As the YMCA has begun to shift its focus toward seeing to the interests of those who prefer to work out in a group atmosphere, its offerings have expanded as well. Among the more popular classes offered are spinning, Pilates, yoga, and Zumba, a form of Latin-flavored dance fitness that saw as many as 50 participants in each of the YMCA’s pair of outdoor summer sessions, held on the lawn outside the building facing Broadway in midtown Kingston. “We enjoyed it immensely,” Burns says. “All the cars driving by were beeping at us.”
For neophytes, the notion of working out for the first time in front of a group might be intimidating. But supporters of group fitness say the experience can actually be inspiring. That’s a group that doesn’t just include trainers, but also enthusiasts.
Dave Nelson, a Port Ewen health insurance worker, has been taking group classes at the YMCA for the past three years, including spinning, barbell, and a fitness boot camp that focuses on strength and cardio exercises. “Having people in a group setting, everybody feeds upon each other’s energy,” says Nelson. “Everybody has the same goal. You look forward to going there every day. You can see your friends.”

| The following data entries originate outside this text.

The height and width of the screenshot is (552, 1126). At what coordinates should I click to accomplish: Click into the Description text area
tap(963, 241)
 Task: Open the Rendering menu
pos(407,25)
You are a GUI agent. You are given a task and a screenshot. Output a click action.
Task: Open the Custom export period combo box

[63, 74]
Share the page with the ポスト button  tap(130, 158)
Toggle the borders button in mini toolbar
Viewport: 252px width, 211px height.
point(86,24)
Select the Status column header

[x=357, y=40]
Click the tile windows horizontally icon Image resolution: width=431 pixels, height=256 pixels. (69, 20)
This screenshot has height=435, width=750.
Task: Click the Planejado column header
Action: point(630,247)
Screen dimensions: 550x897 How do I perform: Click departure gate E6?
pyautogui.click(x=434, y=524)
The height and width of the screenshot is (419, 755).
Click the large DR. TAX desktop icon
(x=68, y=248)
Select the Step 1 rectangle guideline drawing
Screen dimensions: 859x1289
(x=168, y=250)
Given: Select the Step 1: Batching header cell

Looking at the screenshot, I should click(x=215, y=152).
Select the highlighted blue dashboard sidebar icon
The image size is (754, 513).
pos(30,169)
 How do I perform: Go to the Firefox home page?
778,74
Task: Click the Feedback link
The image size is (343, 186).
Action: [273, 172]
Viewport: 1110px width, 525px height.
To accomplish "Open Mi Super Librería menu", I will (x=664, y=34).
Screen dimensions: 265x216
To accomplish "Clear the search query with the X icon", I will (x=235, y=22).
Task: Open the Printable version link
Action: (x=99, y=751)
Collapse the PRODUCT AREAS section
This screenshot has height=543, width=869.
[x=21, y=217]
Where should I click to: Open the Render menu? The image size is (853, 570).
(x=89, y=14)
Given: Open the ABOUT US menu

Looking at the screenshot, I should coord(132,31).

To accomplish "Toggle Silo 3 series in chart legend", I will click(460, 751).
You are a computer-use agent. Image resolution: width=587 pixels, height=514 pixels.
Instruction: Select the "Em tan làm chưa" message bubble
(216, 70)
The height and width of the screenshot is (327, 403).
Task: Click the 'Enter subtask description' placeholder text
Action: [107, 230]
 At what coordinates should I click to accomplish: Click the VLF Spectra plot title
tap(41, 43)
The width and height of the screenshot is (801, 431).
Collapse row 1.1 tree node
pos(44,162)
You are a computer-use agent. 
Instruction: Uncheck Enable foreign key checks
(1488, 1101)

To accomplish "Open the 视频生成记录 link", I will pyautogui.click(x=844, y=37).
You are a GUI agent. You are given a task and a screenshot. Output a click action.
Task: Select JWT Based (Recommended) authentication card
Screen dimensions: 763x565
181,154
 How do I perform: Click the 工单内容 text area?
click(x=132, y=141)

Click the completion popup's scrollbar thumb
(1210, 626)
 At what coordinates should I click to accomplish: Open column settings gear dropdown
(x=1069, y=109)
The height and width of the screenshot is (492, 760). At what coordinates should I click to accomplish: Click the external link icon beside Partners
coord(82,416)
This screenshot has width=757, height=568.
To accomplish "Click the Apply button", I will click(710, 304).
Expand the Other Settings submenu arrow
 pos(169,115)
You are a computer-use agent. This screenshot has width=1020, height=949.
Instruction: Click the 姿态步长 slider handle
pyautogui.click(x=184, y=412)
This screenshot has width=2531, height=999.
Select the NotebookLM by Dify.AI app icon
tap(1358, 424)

Nelson wasn’t always this comfortable with the idea of group fitness, preferring to spend his time doing solitary nautilus workout routines. But it wasn’t working out for him. “I was going to the gym on a not very regular basis,” he says. “I’d find myself losing interest and having no motivation. You just burn out.” Nelson’s girlfriend helped him make the transition from going it alone to being part of a group. While he entered his first group class with his own set of fears and preconceptions, he came to find something far more inviting. “I had a goal in mind, and when I first got there, I couldn’t do a lot of what I’m doing now,” Nelson says. “But the instructors told me to go at the pace that’s comfortable for me and work up to a certain level of fitness over time.”
Furthermore, Nelson’s anxiety over being the new kid in town was assuaged by the other people in the room. After all, they’d all been in the same boat at one time. It’s a feeling Nelson has held with him as he’s now in the position of being welcoming to people who are new to group fitness. “When I first got here people encouraged me,” he says. “And we’re all here for the same purpose. You sort of guide newcomers, and I’ve been here long enough that I can pass on some barbell skills or spinning skills.”
Burns sees the look of intimidation on new faces pretty much every day of the week. Usually, she’ll see a complete turnaround by the end of the first group workout. “Most people have that fear of walking into that room,” she says. “I let them know that nobody is looking at you. There’s no time to look at anybody else.”
Andrea Pastorella, founder of Movita Dance Theater, teaches modern dance and core strengthening at Woodstock’s Mountain View Studio. She says the social benefits of group fitness are inherent in dance, and are encouraged in all the classes she teaches.
“Sometimes when you walk into a room full of people, you’re very exposed in dance, and even in exercise,” she says. “You look to see who’s there, what they are wearing, how good they are. My intention is to bring people down to the same level, which is the floor, and start from there.”